PAGINAFRAGMENT:
'''

Regeerakkoord kabinet-Rutte III
Het regeerakkoord van het kabinet Rutte bevat diverse fiscale voorstellen,12 die deels al met ingang van 1 januari 2018 in wetgeving zijn omgezet, en deels maatschappelijk nogal omstreden zijn. Politiek het meest controversieel is het voornemen van het nieuwe kabinet om de dividendbelasting af te schaffen.3 Op woensdag 15 november 2017 heeft minister-president Rutte het voorstel om de dividendbelasting af te schaffen in de Tweede Kamer tijdens een debat verdedigd. Het voorlopige resultaat is dat de regering vasthoudt aan het plan om de dividendbelasting af te schaffen.
Wat dit laatste betreft, op donderdag 14 december 2017 vond er nog een hoorzitting in de Tweede Kamer plaats omtrent het voornemen van het kabinet om de dividendbelasting af te schaffen. Daarbij ging het om de vraag of multinationale ondernemingen zoals Shell en Unilever het kabinet onder druk hadden gezet om tot een afschaffing van de dividendbelasting te komen. Dit werd door betrokkenen uiteraard ontkend. Het voorstel tot afschaffing lijkt politiek gezien overigens nog lang geen gelopen race. Bij een budgettair belang van € 1,4 miljard per jaar gaat het toch om een substantieel bedrag. Daarnaast blijft het de vraag wat het Nederland nu precies oplevert, behalve het gegeven dat het een subsidie aan het buitenland is.

'''

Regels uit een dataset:
'''

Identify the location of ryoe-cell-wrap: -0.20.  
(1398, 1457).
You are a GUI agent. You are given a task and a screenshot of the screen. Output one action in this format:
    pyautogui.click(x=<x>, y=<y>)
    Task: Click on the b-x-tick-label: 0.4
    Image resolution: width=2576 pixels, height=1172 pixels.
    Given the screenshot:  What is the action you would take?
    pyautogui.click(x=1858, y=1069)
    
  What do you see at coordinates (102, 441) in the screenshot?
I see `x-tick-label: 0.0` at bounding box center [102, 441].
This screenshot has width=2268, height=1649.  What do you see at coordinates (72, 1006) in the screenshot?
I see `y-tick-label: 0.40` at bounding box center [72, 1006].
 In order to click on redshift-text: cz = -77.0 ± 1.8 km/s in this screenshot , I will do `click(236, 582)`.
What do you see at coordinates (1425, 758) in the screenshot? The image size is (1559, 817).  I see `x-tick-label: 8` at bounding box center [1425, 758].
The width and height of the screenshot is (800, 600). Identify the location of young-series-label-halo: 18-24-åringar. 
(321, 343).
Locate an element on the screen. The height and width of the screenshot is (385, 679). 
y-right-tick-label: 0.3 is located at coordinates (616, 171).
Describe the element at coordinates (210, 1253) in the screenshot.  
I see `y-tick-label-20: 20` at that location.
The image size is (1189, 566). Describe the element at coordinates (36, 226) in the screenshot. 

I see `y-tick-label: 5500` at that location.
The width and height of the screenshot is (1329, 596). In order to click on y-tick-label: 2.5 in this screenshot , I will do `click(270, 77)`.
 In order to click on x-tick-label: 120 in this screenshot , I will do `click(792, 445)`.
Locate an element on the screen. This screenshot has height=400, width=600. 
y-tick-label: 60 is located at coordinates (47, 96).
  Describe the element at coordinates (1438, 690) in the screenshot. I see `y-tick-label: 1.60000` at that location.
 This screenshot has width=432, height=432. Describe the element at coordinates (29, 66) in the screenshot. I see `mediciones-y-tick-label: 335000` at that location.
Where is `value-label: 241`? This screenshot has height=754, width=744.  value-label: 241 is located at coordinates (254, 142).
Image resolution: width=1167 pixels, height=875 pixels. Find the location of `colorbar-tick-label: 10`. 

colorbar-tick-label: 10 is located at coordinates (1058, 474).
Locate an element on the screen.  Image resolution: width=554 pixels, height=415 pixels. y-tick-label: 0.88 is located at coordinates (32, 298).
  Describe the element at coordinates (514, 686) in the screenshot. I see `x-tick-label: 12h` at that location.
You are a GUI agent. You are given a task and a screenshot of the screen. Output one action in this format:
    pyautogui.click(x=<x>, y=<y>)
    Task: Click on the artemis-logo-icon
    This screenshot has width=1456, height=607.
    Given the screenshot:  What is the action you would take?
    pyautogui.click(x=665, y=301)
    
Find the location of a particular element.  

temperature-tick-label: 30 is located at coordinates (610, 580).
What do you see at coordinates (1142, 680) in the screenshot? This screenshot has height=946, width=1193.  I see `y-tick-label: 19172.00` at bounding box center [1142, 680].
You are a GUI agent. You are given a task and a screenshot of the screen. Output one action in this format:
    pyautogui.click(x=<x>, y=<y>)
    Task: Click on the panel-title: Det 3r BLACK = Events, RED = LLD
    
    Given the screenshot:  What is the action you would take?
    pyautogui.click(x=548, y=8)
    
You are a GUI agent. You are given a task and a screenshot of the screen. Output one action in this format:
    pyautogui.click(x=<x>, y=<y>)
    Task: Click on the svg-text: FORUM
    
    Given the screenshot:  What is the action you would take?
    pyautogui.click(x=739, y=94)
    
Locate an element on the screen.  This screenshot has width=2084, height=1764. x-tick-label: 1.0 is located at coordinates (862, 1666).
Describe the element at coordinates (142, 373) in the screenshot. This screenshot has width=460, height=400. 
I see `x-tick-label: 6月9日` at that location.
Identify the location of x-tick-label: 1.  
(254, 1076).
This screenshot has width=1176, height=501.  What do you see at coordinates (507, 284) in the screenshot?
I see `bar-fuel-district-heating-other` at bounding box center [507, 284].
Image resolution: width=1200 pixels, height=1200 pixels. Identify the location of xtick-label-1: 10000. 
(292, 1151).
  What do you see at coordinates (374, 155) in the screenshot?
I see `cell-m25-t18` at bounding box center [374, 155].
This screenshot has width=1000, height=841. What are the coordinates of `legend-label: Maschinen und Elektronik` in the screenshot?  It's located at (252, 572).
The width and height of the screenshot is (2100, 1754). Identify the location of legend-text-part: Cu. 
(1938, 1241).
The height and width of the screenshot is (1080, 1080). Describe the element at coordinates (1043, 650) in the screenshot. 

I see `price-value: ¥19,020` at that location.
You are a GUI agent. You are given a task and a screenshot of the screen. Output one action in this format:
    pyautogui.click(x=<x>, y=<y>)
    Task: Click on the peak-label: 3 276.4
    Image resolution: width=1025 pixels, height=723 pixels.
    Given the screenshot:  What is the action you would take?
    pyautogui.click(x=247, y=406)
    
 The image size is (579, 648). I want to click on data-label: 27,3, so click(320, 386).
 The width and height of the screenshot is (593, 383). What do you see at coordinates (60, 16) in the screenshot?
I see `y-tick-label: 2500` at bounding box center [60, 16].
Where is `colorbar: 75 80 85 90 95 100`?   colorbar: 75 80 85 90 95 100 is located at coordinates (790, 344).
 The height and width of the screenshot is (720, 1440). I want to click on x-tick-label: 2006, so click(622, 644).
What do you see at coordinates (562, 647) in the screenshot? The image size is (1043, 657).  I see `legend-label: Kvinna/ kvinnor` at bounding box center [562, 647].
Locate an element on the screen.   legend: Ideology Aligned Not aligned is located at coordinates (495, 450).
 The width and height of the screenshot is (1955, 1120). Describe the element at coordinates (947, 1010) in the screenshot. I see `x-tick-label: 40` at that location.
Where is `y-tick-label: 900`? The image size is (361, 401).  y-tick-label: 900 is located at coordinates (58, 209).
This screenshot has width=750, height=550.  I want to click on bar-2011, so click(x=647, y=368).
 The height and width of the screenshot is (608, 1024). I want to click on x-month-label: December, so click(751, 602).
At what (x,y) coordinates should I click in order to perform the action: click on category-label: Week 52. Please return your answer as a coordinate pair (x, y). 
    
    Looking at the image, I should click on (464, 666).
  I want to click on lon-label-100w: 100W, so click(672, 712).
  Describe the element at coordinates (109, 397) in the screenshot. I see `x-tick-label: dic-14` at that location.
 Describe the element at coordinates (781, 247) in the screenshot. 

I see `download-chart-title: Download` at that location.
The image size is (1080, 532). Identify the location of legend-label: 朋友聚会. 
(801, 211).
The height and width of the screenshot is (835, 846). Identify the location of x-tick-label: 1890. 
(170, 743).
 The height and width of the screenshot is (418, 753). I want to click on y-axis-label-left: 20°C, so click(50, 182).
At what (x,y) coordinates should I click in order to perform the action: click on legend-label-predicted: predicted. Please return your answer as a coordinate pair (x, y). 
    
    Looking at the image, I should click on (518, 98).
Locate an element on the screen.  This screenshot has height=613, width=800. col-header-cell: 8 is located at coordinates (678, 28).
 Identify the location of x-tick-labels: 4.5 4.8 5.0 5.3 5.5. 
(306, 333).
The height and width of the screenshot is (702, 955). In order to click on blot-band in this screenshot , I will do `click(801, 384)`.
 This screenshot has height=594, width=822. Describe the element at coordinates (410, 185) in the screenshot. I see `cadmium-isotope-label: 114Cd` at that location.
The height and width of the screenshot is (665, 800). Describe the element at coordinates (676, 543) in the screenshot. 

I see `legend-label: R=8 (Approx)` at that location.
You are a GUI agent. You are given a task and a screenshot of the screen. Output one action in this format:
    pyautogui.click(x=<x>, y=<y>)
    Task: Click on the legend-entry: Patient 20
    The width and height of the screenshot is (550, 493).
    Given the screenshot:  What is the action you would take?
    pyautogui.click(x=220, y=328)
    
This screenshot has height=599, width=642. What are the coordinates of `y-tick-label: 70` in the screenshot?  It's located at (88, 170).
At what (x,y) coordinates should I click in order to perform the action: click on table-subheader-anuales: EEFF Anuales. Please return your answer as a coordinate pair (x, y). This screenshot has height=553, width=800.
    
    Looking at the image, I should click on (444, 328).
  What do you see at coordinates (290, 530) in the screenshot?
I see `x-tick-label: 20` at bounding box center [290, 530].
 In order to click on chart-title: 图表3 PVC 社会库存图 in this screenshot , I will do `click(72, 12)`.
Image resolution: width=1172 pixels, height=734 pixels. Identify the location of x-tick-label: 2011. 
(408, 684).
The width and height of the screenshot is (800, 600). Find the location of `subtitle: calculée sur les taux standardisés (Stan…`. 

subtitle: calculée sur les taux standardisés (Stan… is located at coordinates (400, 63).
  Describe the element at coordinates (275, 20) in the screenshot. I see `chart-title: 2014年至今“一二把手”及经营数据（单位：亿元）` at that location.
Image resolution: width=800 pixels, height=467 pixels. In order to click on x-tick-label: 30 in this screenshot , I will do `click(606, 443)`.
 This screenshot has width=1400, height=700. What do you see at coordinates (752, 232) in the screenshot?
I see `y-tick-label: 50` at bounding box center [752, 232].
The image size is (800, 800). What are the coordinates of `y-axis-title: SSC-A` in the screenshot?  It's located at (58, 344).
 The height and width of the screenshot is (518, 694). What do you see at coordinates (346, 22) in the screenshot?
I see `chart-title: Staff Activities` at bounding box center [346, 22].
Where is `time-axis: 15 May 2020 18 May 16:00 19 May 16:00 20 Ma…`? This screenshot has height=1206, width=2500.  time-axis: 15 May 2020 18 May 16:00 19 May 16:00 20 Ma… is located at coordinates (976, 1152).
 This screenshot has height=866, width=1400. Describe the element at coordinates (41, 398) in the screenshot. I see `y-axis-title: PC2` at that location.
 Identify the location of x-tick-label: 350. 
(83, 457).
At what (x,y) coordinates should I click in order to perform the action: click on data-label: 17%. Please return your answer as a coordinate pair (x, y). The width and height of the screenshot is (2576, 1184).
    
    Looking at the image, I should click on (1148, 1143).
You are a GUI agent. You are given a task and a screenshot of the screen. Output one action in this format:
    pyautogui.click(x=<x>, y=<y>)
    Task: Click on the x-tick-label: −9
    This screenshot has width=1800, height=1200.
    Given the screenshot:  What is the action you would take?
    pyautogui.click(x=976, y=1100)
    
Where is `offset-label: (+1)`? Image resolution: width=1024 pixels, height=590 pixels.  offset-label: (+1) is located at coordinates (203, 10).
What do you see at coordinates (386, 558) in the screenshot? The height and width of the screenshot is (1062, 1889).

'''

VERPLICHTE TAKEN:
#1 Noem alle datums die in het fragment over het regeerakkoord voorkomen.
#2 Vervolg het fragment over het regeerakkoord na de laatste zin.
Deze regels zijn afkomstig uit een andere bron dan het fragment.

ANTWOORDEN:
#1 1 januari 2018; woensdag 15 november 2017; donderdag 14 december 2017

#2
Daarnaast is aangekondigd dat het lage omzetbelastingtarief van 6% zal worden verhoogd tot 9%. Ook daarover zullen politiek gezien nog harde noten worden gekraakt. Het maakt bijvoorbeeld groente en fruit duurder en daarmee vrezen velen dat dit leidt tot een ongezondere levensstijl van veel mensen met een dienovereenkomstige stijging van de kosten van de gezondheidszorg.
Er zijn wel een aantal hervormingen in de inkomstenbelasting aangekondigd, zoals het terugbrengen van het aantal tariefschijven in box 1 van vier naar twee, maar een algehele belastingherziening is op korte termijn niet te verwachten.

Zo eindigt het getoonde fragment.